Conclusion

We analyzed the invariant mass distributions from $\pi^0 \to 2\gamma$ and $\eta \to 2\gamma$ decays to extract the single shower energy and position resolution. To a good approximation, the width of the $\eta$ mass peak is mainly determined by the energy resolution, while the $\pi ^0$ mass is heavily affected by the spatial resolution. This feature is related to the fact that the detector is close to the target and $\pi ^0$ shower pairs from have separations close to the detector acceptance. In the first approximation we neglected the spatial contribution to the $\eta$ mass resolution and measured the squared-mass variance for a set of well-defined shower energies ($E_1,E_2$). From this measurement we a obtained model-independent solution to the energy resolution function. This solution is in good agreement with the standard expression used to describe the energy resolution of lead glass. In order to incorporate the $\pi ^0$ data into the same description, we introduced a standard expression for the shower centroid resolution. The spatial contribution to the mass resolution is scaled by a free parameter $C$. The $\eta$ data showed no sensitivity to the value of the parameter $C$. In order to fix the set of parameters that governs the LGD resolution, we performed a simultaneous fit to 34 $\eta$ and $\pi ^0$ mass resolution measurements.
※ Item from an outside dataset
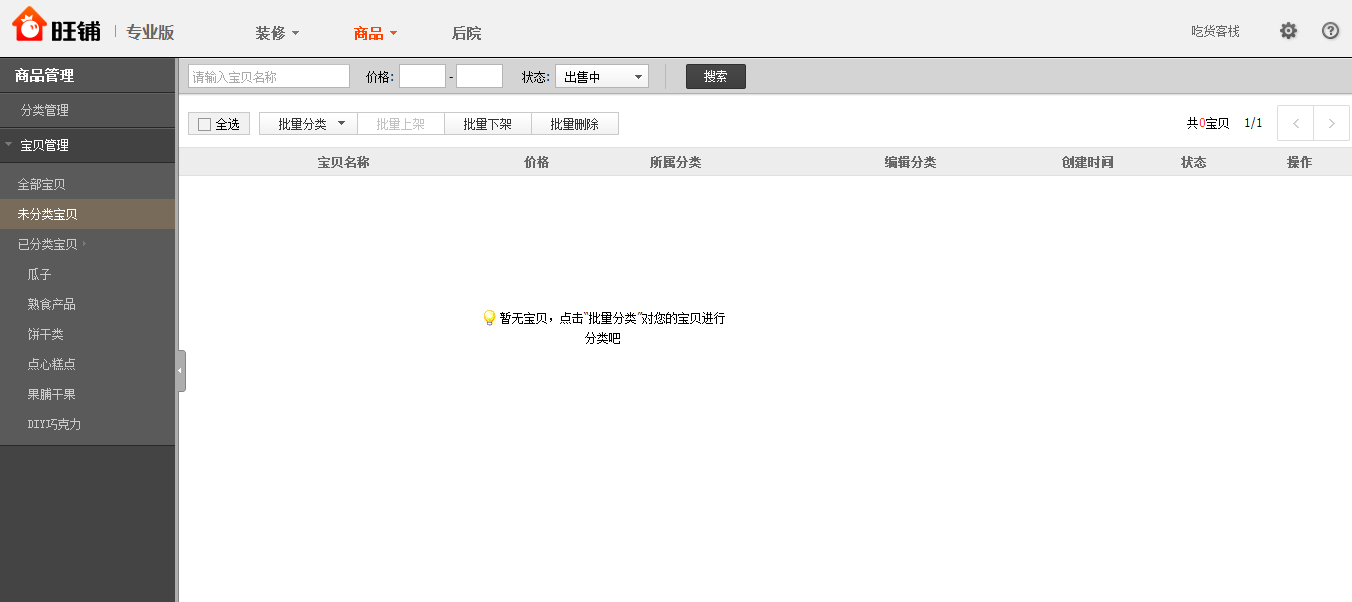This screenshot has height=602, width=1352.
Task: Click the help question mark icon
Action: 1330,31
From the fit, we obtained for the energy resolution function

$\frac{\sigma_E}{E} =3.6\% + \frac{7.3\%}{\sqrt{E}}$,

and for the shower position uncertainty

$\sigma_{\rho} = \sqrt{ \left(\frac{0.64}{\sqrt{E}}\right)^2 + \left(X_0\sin{\theta} \right)^2 }$, $\rho \sigma_{\phi} = \frac{0.64}{\sqrt{E}}$,

where ($\rho,\phi$) are the polar coordinates of the shower in the face of the LGD. All lengths in these relations are in mm and all energies in GeV. The mass widths of both the $\pi ^0$ and $\eta$ from $2\gamma$ events are explained very well with this single set of parameters.